Por outro lado, a presença em sala de aula não é garantia de presença real. Quantas vezes, estar presente não significa apenas o cumprimento racional-legal da norma burocrática? O corpo está ali, a lista de presença foi assinada, mas o/a aluno/a encontra-se subjetivamente ausente. Seu pensamento vagueia, ele/a ocupa-se de tudo, menos do processo de ensino-aprendizagem que ocorre à sua volta. O uso do celular e/ou notebook não é uma forma de “desconectar-se” da aula? O acadêmico manifesta sua ausência e desinteresse não apenas concentrando-se na tecnologia disponível, mas também de outras formas como: usar a aula para se ocupar de outra disciplina, assinar a lista de presença e sair da sala, fazer cara de que está prestando à atenção, adotar manifestadamente uma atitude não participativa e não colaborativa, etc. Ou seja, a presença física em sala de aula não significa necessariamente, presença qualificada como estudante. Devemos ainda considerar a atitude de falsificar a assinatura do colega na lista de presença – o qual encontra-se literalmente ausente, mas, como que um milagre, passa a ter presença formal. Quantos não reprovariam se este recurso “milagroso” for identificado?!

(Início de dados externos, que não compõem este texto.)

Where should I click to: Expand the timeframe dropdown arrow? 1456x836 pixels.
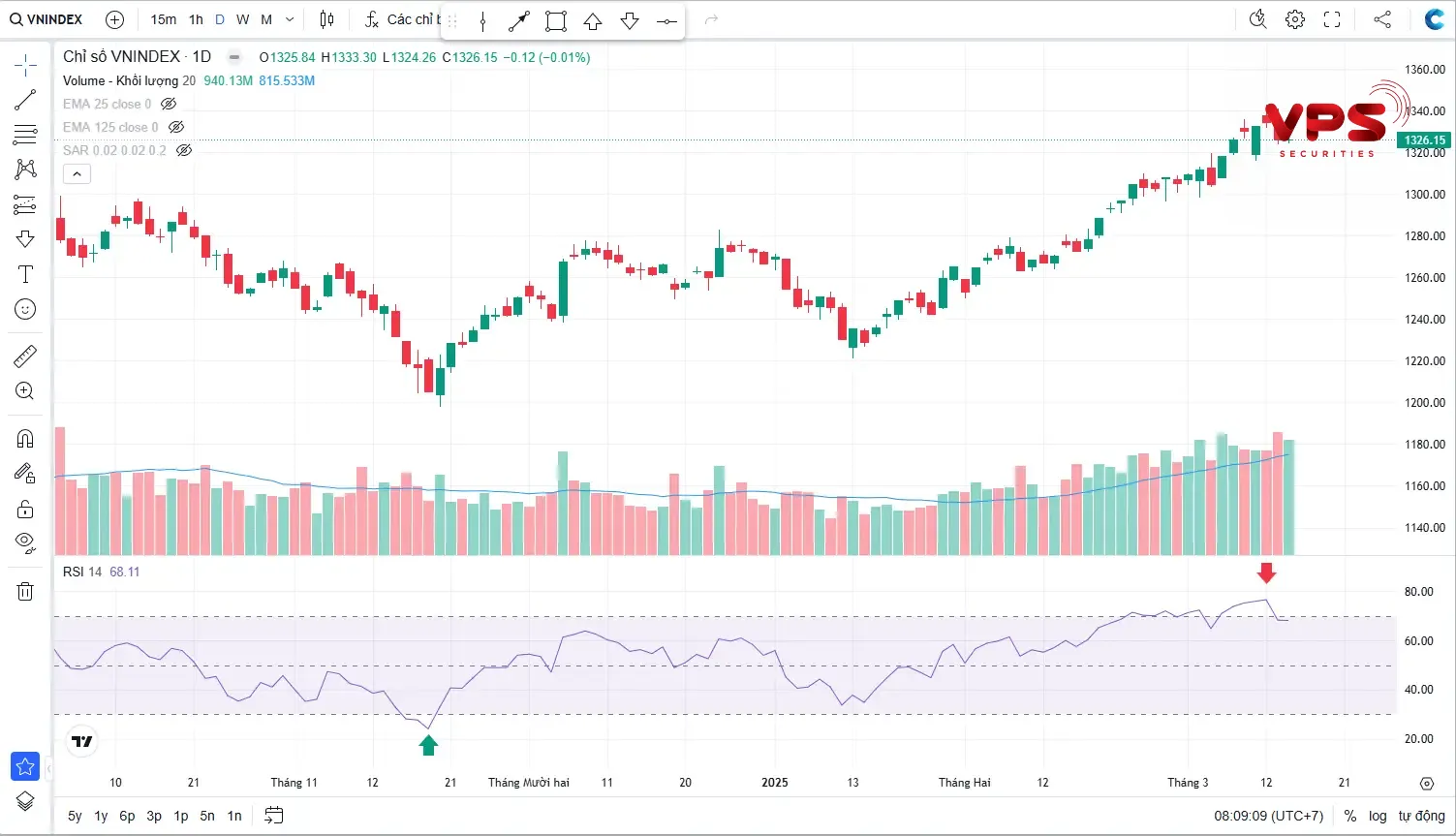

Claro, este é um caso abusivo e nada ético. Contudo, para além deste tipo de comportamento, poderíamos nos perguntar: por que reprovar o/a aluno/a por faltas se outros dos seus colegas talvez sejam aprovados apenas porque foram mais eficientes em parecerem de acordo com as exigências burocráticas-legais? Imaginemos a seguinte situação: o professor aplica a prova, o/a aluno/a demonstra que aprendeu o conteúdo programático e tem a nota máxima. No entanto, ele/a superou o limite de faltas permitido. Do ponto de vista burocrático-legal deve ser reprovado. Mas o objetivo da docência não é o aprendizado. O estudante não fez por merecer a aprovação? Afinal, não se aprende apenas em sala de aula. Além do mais, pode acontecer de que o/a aluno/a esteja presente em todas as aulas, mas não aprenda o suficiente para a aprovação. Pode, também, ser o caso em que a não aprendizagem seja resultado do desinteresse do próprio aluno.

Observo que a experiência em foco é a do ensino superior. Portanto, de jovens adultos, conscientes dos direitos e deveres e responsáveis pelos seus atos. Indivíduos que sabem o que fazem, mesmo quando adotam subterfúgios e estratégias de manipulação. Estão, portanto, cientes das possíveis consequências vinculadas aos seus atos e opções. Porém, nem sempre estes jovens adultos demonstram a maturidade que se espera deles/as. Não é raro a tentativa de safar-se, de não assumir a responsabilidade pelo ato e, de uma forma muito peculiar, terceirizar a culpa – quando, por exemplo, não convence o docente a aceitar os seus pedidos e argumentos. Causam a própria reprovação, mas responsabilizam o/a professor/a. Sim, há casos em que talvez ocorra uma certa insensibilidade do docente – a impessoalidade da norma pressupõe isto. De qualquer forma, parece óbvio que a falta é do/a aluno/a. Ele/a agiu conscientemente e, portanto, deve responsabilizar-se pelas consequências dos seus atos. Atribuir a “culpa” a outro, é a comprovação da imaturidade. Por fim, é importante levar em consideração que este/a aluno/a hipotético estuda em uma instituição pública, financiada pela riqueza socialmente produzida, ou seja, impostos arrecadados. Ele/a não paga mensalidade, mas isso não significa que o ensino seja gratuito. A sociedade paga. Esta não é uma abstração, mas a realidade concreta de milhões de indivíduos, inclusive os/as próprios estudantes, que em maior ou menor proporção contribuem para a manutenção das universidades públicas. Mais um motivo para a expectativa de que os/as estudantes sejam academicamente responsáveis. Claro, não apenas eles e elas, mas também nós, os/as docentes.